-- Dataset entries follows --

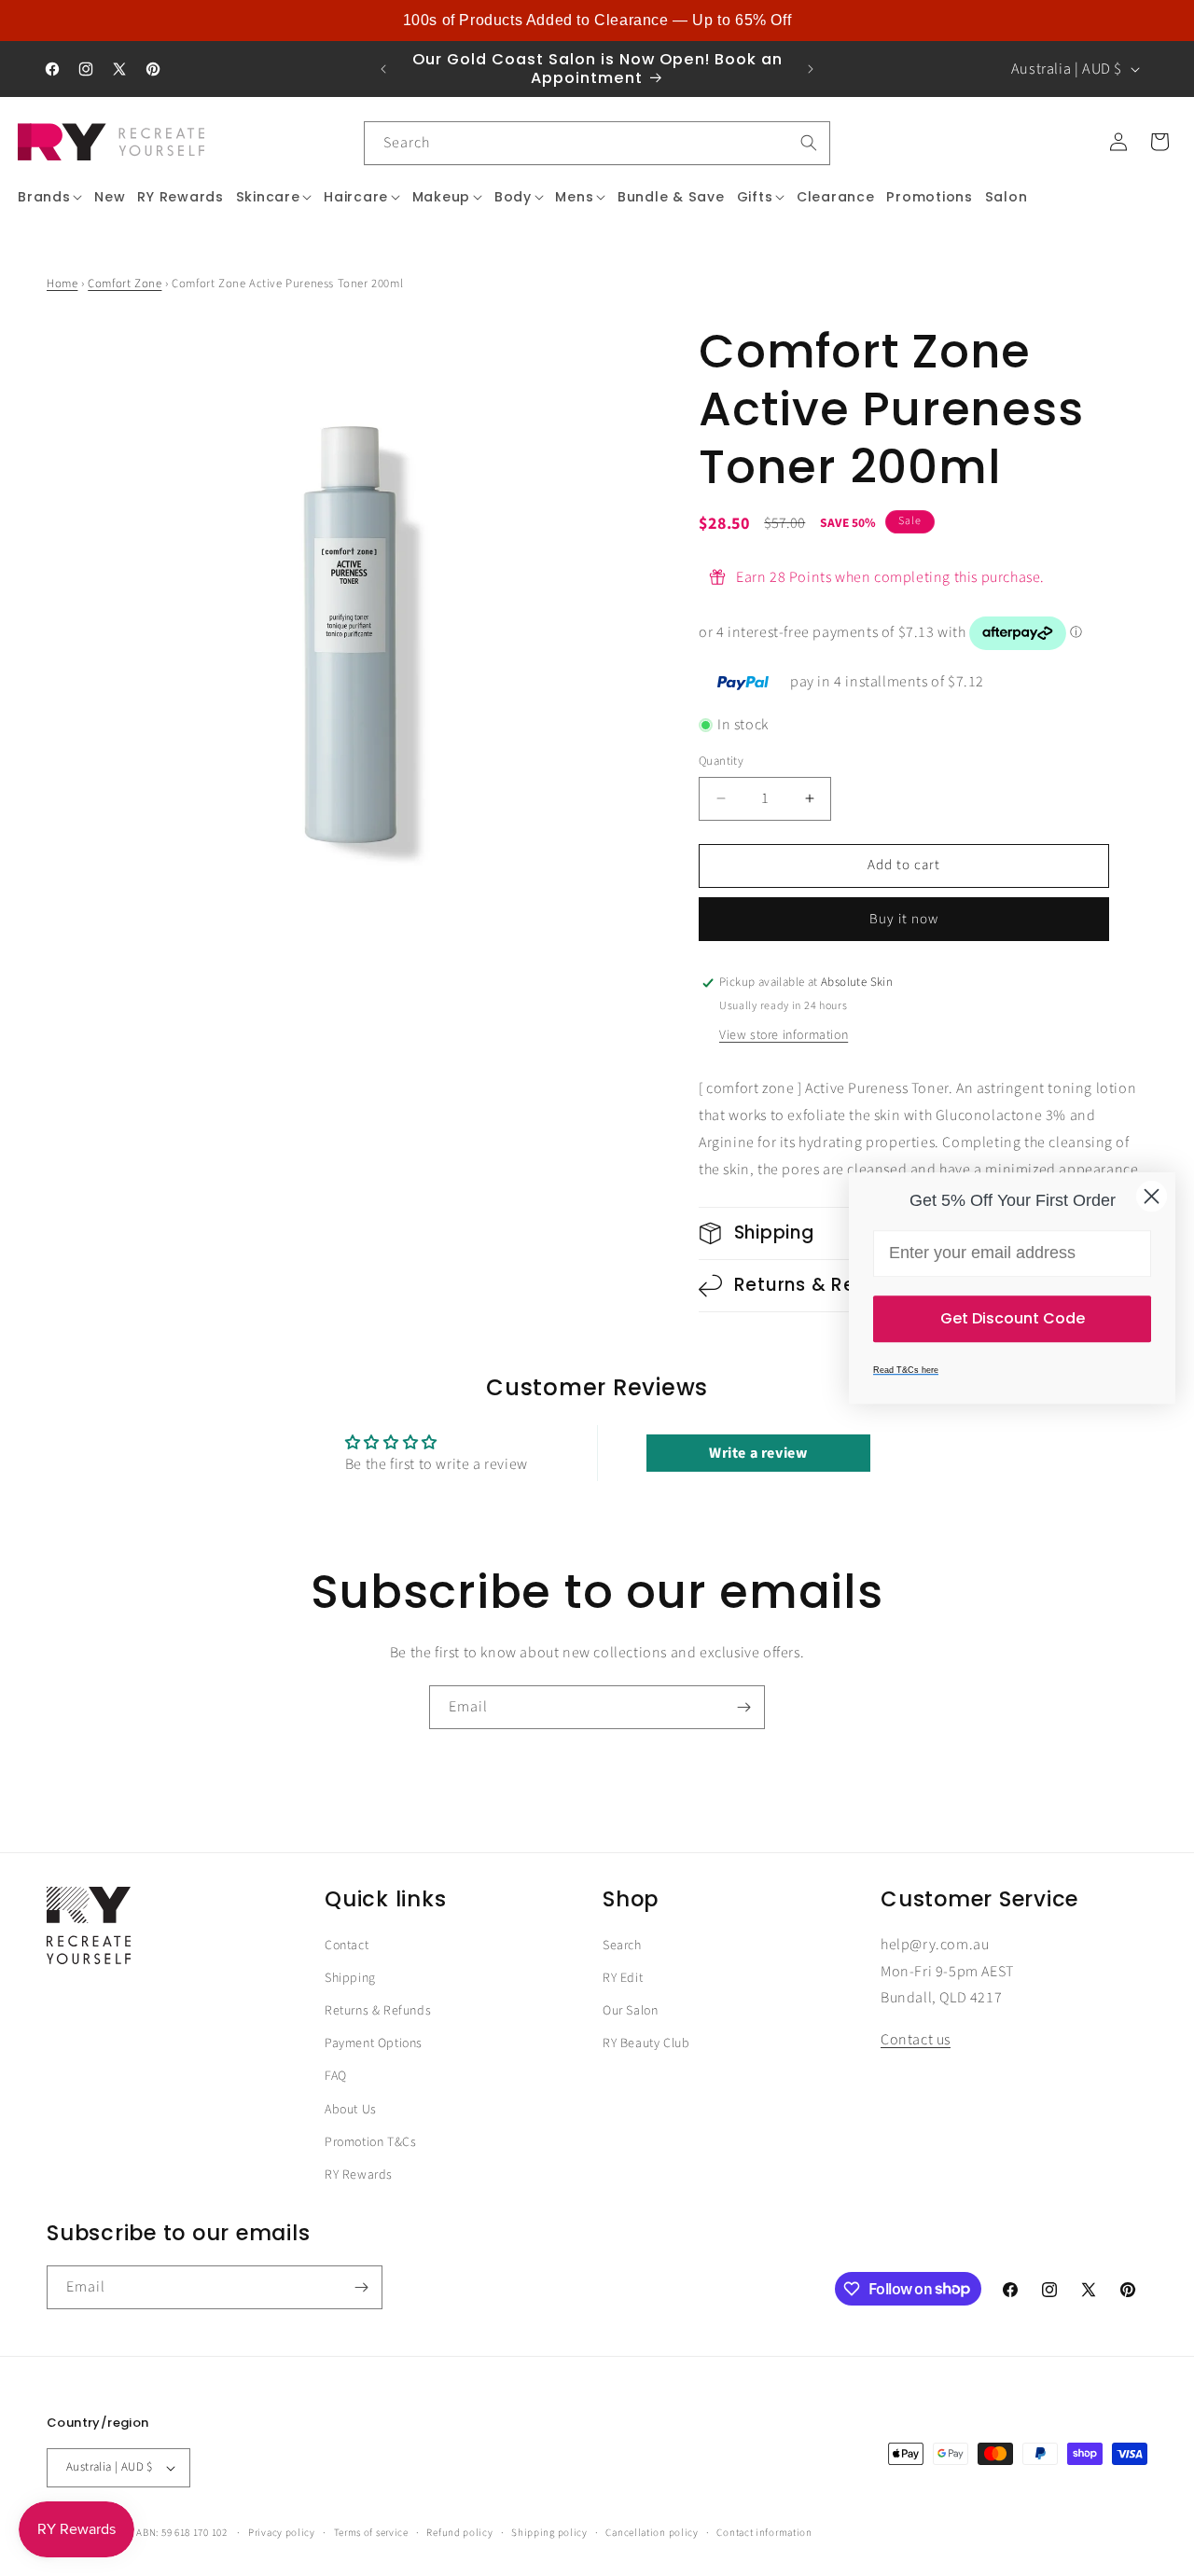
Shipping (350, 1978)
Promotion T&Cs (370, 2142)
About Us (351, 2109)
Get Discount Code (1012, 1318)
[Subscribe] (743, 1707)
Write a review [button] (758, 1453)
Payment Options (374, 2044)
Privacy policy (281, 2532)
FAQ (336, 2077)
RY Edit (623, 1978)
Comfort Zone (124, 283)
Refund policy (459, 2532)
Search (622, 1945)
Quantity (721, 761)
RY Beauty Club (646, 2044)
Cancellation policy (651, 2532)
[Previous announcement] (383, 69)
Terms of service (371, 2532)
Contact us (916, 2040)
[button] (50, 196)
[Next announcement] (810, 69)
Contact (346, 1945)
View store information (783, 1036)
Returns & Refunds (378, 2011)
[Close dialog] (1151, 1196)
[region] (597, 20)
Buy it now (903, 919)
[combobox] (597, 143)
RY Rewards (359, 2175)
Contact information (764, 2532)
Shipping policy (549, 2532)
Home (62, 283)
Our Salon (630, 2011)
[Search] (808, 142)
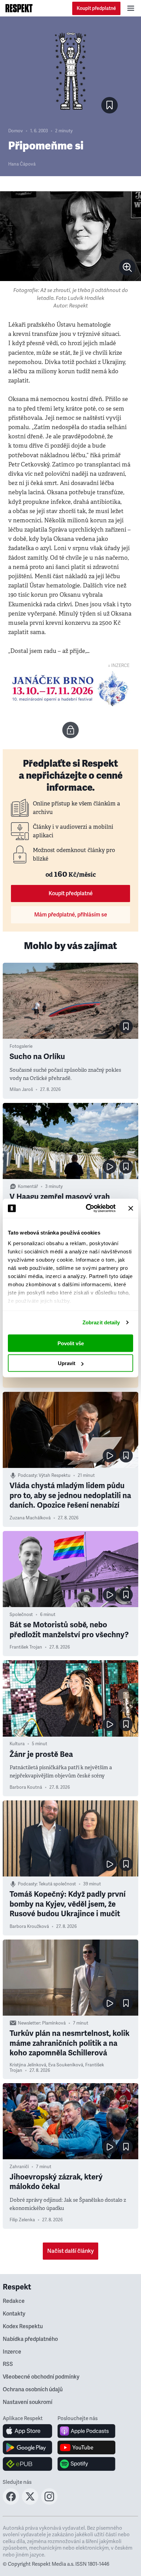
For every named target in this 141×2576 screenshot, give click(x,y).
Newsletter (29, 2023)
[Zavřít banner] (130, 1208)
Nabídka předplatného (30, 2339)
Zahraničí (19, 2167)
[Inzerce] (70, 688)
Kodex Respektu (23, 2326)
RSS (8, 2364)
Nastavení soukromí (27, 2402)
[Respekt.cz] (19, 8)
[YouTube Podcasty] (86, 2447)
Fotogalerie (21, 1046)
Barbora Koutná (26, 1787)
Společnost (21, 1614)
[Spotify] (86, 2464)
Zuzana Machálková (30, 1518)
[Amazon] (27, 2464)
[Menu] (131, 8)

-- Dataset entries concluded --

Problem to solve:
Give the lines above again exactly, from the one containing "[region] (597, 20)" to the one containing "For every named", both included, but leave out the pictures.

Exercise result:
[region] (597, 20)
Buy it now (903, 919)
[combobox] (597, 143)
RY Rewards (359, 2175)
Contact information (764, 2532)
Shipping policy (549, 2532)
Home (62, 283)
Our Salon (630, 2011)
[Search] (808, 142)
For every named target in this 141×2576 screenshot, give click(x,y).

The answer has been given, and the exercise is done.